What she meant by accountability was downside financial risk. In risk-based APMs, providers are accountable not only for the savings they achieve through the model, but also financial losses. If providers in APMs with downside financial risk exceed their spending benchmarks, they must repay a portion or all of the losses to the payer.
CMS sees financial risk as the future of value-based care, according to Dreyer. The agency believes that holding providers financially accountable for losses will result in more meaningful changes and outcomes.
However, downside financial risk may not be the key to unlocking value-based care success in APMs, industry experts contended.
“The notion that somehow if you push financial risk onto physicians or hospitals, you are going to get better quality care or lower cost is just wrong. It is an insurer view of things,” Miller said. The main issue with risk is that current APMs put providers at risk for outcomes they cannot control, he explained.
Miller pointed to APMs for oncology care as a prime example.
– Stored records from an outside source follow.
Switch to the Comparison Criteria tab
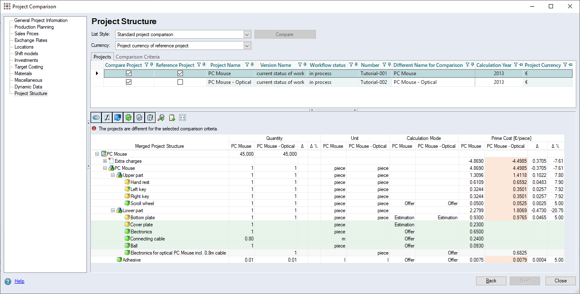 [x=138, y=57]
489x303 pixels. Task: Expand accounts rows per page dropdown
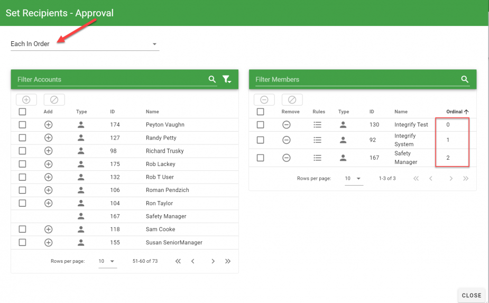point(107,261)
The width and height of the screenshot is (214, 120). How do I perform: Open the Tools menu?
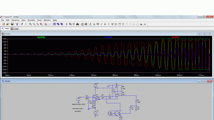point(39,20)
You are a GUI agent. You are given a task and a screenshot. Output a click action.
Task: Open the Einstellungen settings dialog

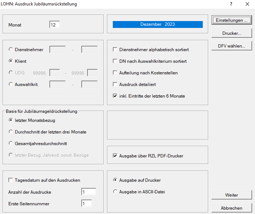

“The biggest cost of cancer care is drugs and one of the places where you’ve seen the fastest increases in drug prices has been in oncology drugs,” he said. “It doesn’t do anything to promote better care to try to put physicians at risk for that. What we have seen is small oncology practices going out of business because they can’t afford to actually treat their patients and the payment models don’t solve that.”
Focusing the future of value-based care on risk-based APMs could also alienate many providers from the transition away from fee-for-service, Dreyer added.
“There’s a risk of leaving behind organizations that are newer on the value-based care journey,” she said. “The new models are focused explicitly on organizations that already have experience and if you don’t already have this experience, it’ll become harder and harder to enter into the market.
If risk-based APMs are not the appropriate next step for the value-based care transition, then what is? According to McClellan, the answer lies in episode- or population-based payments.